WHAT TO WORK ON: Only an exact copy is wanted: the lines from the one holding "You are a GUI" through the last line below, minus the pictures.

Stored entries:
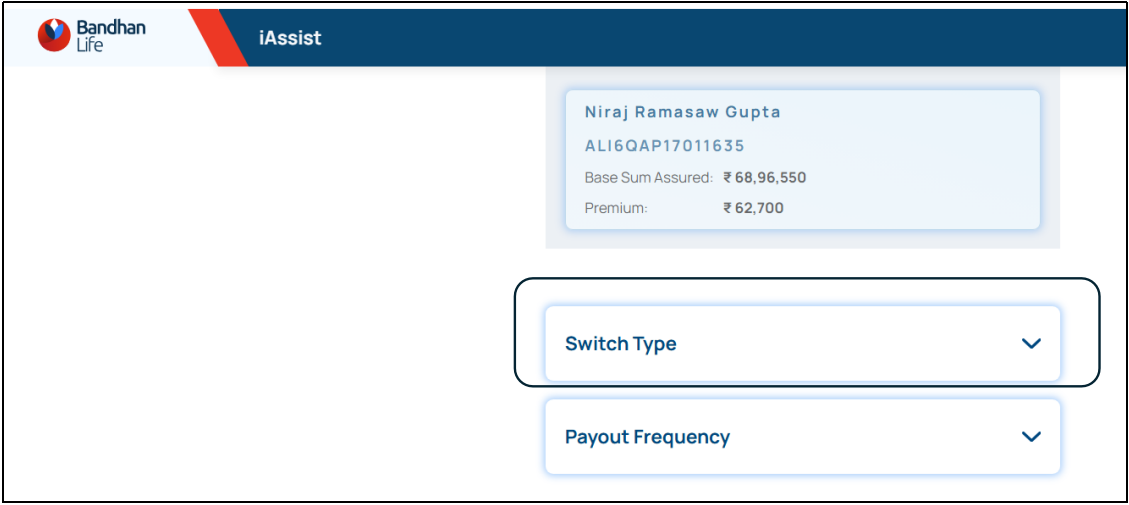
Task: Click the iAssist header title
Action: tap(290, 39)
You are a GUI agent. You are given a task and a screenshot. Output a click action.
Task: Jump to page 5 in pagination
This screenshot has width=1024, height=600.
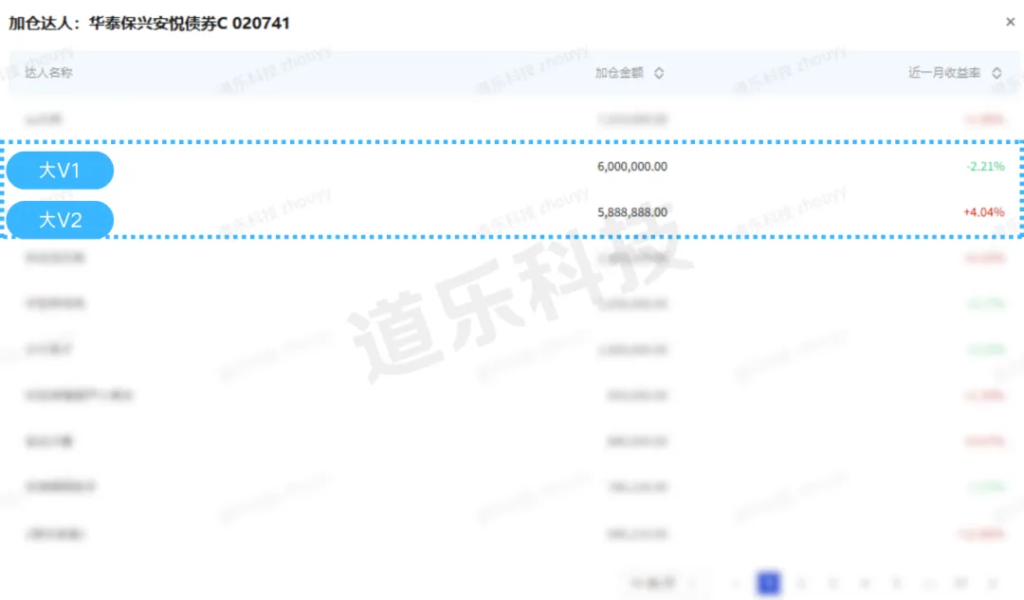click(x=896, y=582)
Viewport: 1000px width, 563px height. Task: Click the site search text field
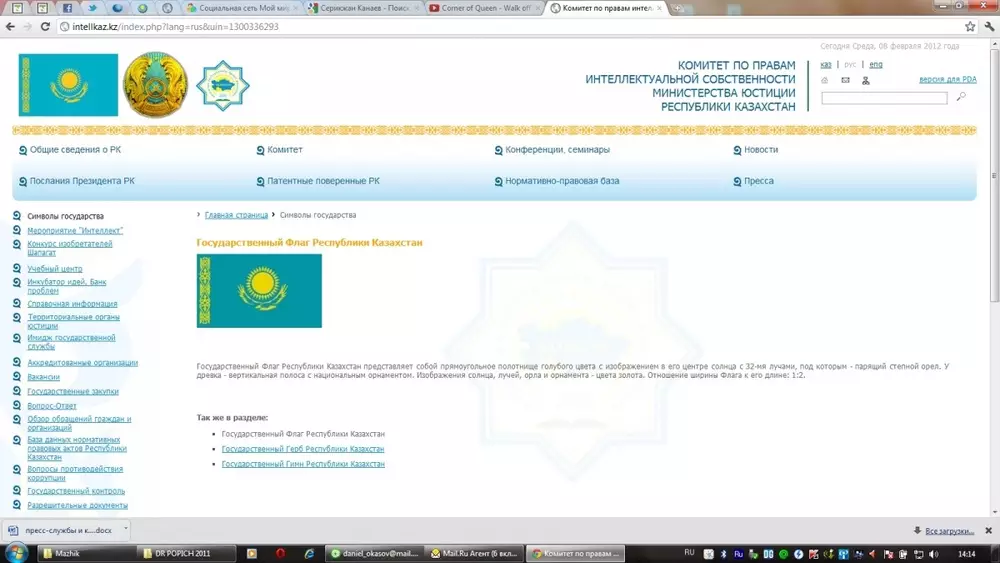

OUTPUT OF THE EXERCISE:
You are a GUI agent. You are given a task and a screenshot. Output a click action.
Task: Jump to page 5 in pagination
This screenshot has width=1024, height=600.
click(x=896, y=582)
Viewport: 1000px width, 563px height. Task: Click the site search text field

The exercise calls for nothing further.